── DATA FOR ANALYSIS ──

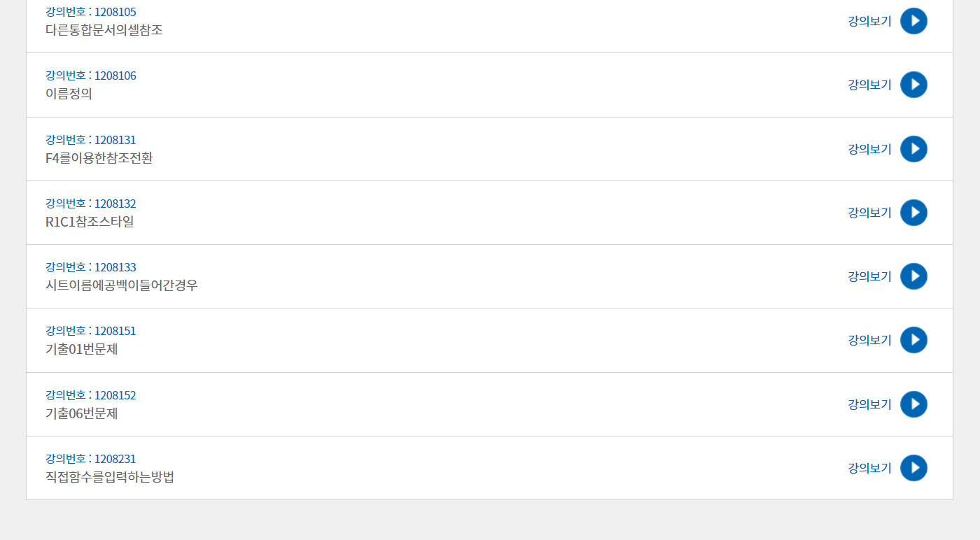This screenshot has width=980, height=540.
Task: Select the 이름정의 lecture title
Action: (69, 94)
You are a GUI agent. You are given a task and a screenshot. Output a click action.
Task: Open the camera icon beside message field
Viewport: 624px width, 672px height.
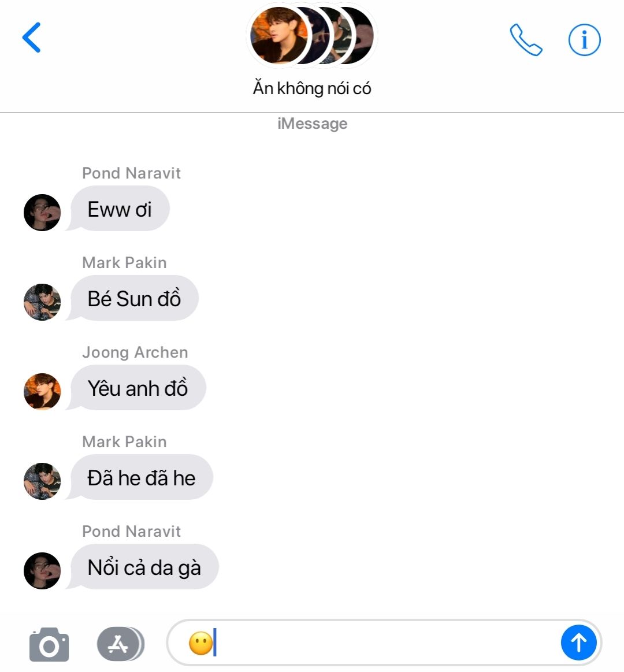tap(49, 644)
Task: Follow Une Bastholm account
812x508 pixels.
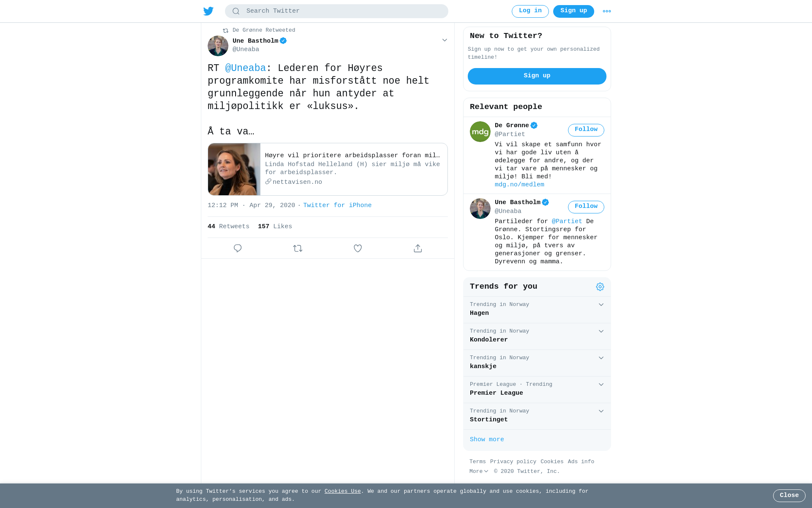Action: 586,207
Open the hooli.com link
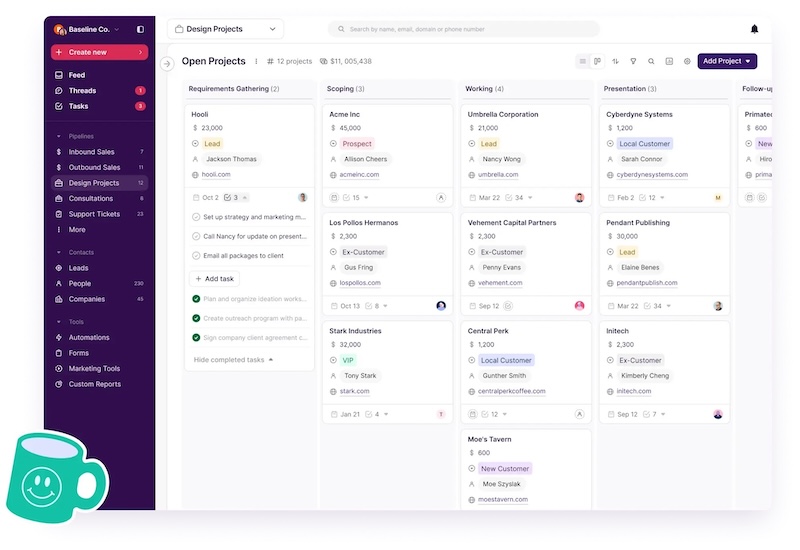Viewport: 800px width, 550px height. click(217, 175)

───

__ACTIVITY__
Set down again, exactly, the lines from the one with "Task: Open the" to the last line of the data, both included and pictures excluded.

__WRITTEN REPLY__
Task: Open the camera icon beside message field
Viewport: 624px width, 672px height.
tap(49, 644)
Task: Follow Une Bastholm account
812x508 pixels.
Action: 586,207
Open the hooli.com link
Viewport: 800px width, 550px height. click(217, 175)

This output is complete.